All through high school and college I did studio art, industrial illustration, architectural drawing, engineering drawing, worked with CADKey, AutoCAD, and whatever vector CAD program the old PrimeOS system had on it. I attained an AAS in MEC and ELT (Mechanical Engineering and Electrical Engineering Technology), which means 20+ years ago I used at least three different CAD programs, a CAD to CAM program, drew parts on paper, structures on paper, "art" in many forms (clay, paper, wood, metal, etc), actually machined parts on real manual milling, grinding, turning, etc, tools. Nowadays I use that to sketch rough "to scale" drawings and use all of the tools I have.
I'm a computer technician, can do many electronics repairs, can do pretty much any mechanical automotive work, can do boilers, forced air, water, natural gas, plumbing, electrical, low and high voltage, structure, etc.
I really picked up on the Teardrops because I love smaller (sporty) cars and I really don't like tenting it.

My designs are more basic.
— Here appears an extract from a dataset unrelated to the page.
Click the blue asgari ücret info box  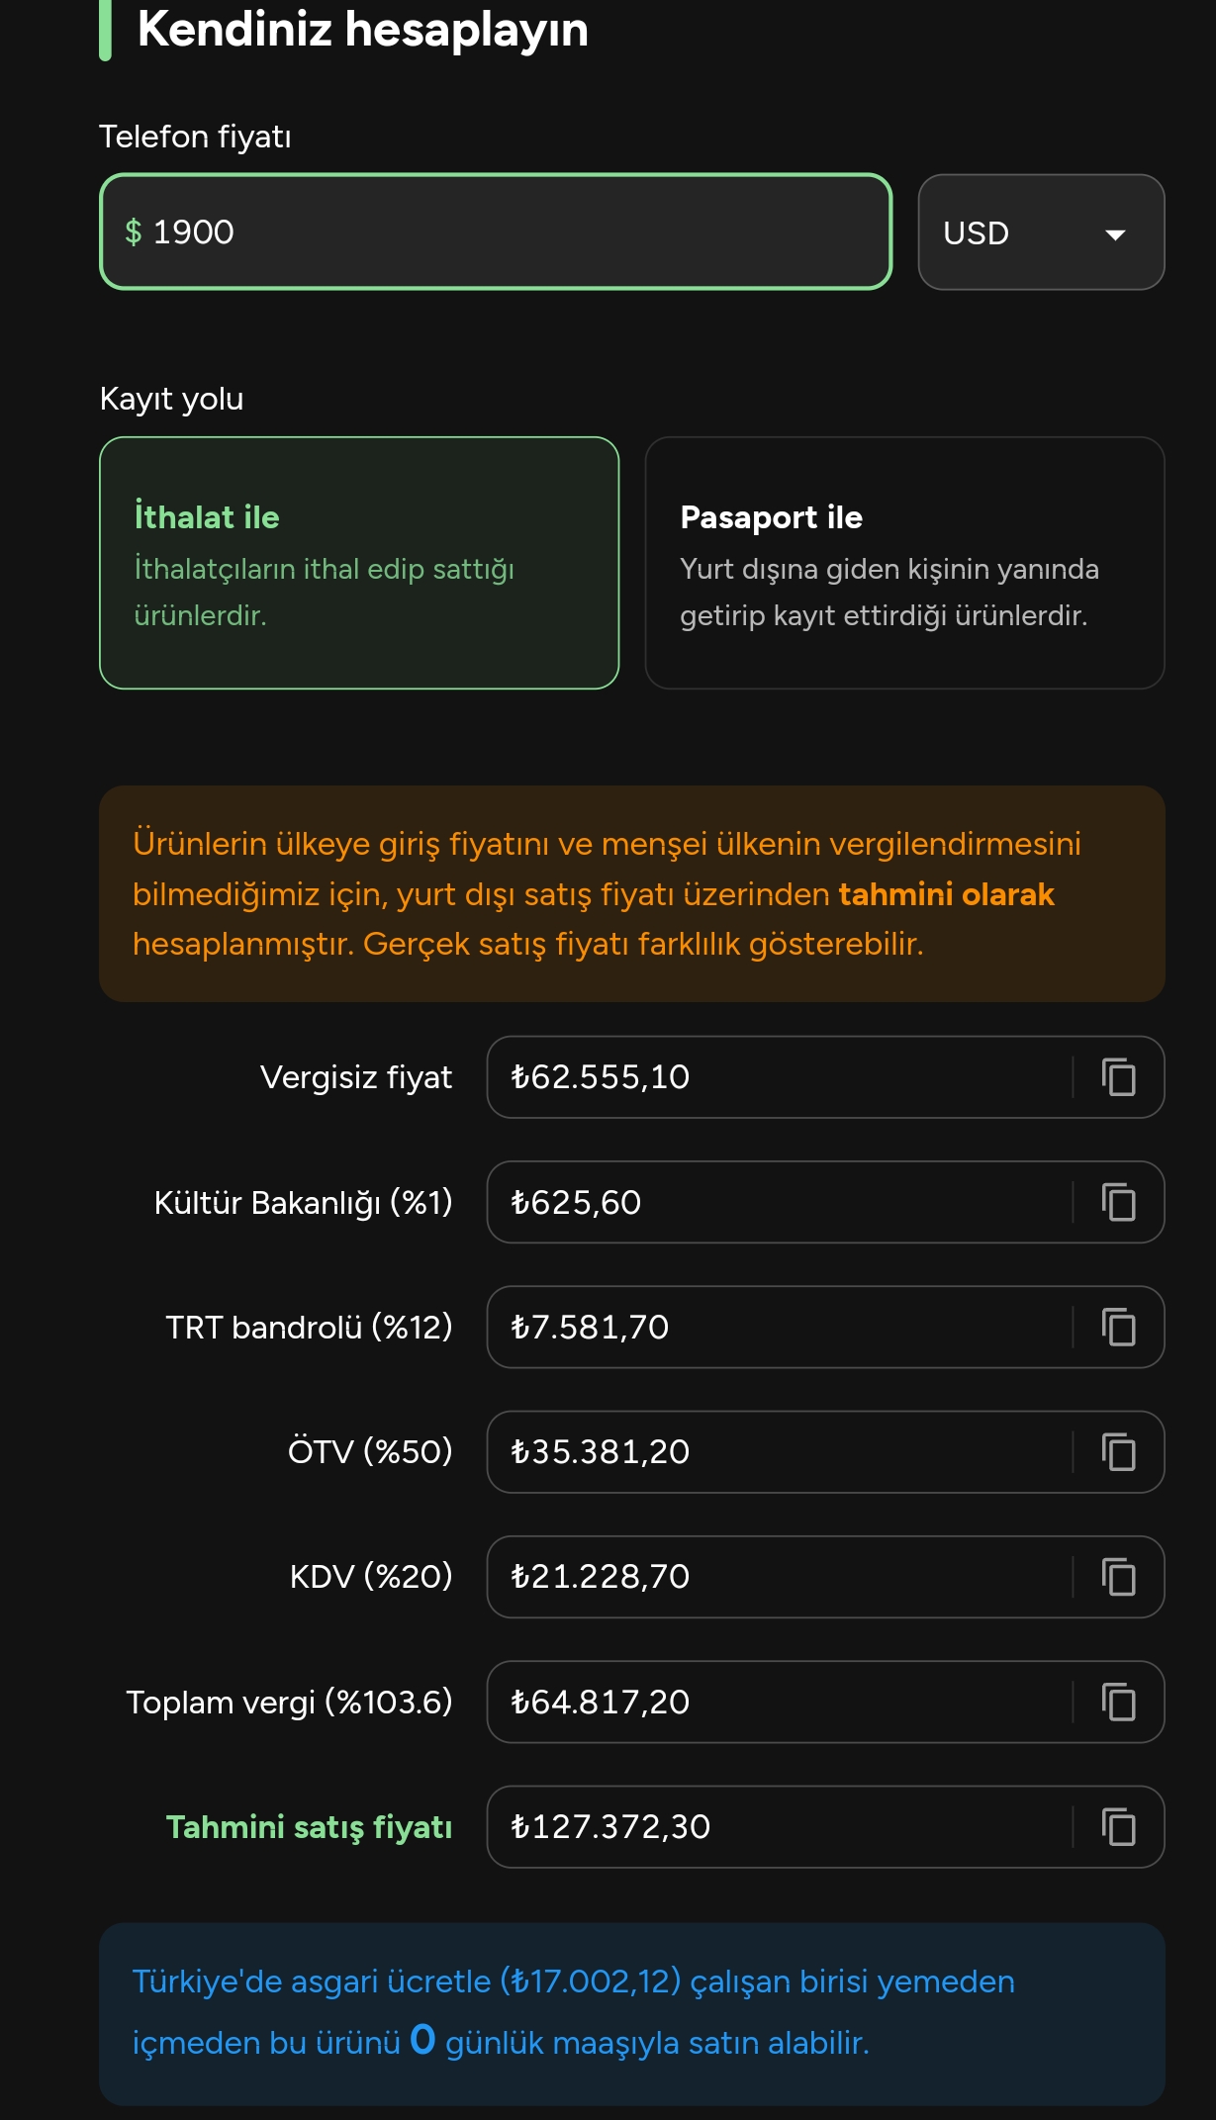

I don't like the hatch, so this revision I've eliminated it. Reason being, I really don't need the external "galley" or storage and sealing a hatch is a real PITA, along with those hinges and needed supports...

My new build thread will start soon but right now it's in the single digits with winds up to 35mph. My garage is full of a parts car I'm stripping, I just put up a 10x20 garage canopy with tarps on the sides but the wind is beating that to death right now.
I do focus on lightweight, due to the small cars. Funny thing is that if you built too light, it just kinda floats behind your car, jerking it around awkwardly instead of planting itself and following.
Next post will have some specific questions on your work and setup.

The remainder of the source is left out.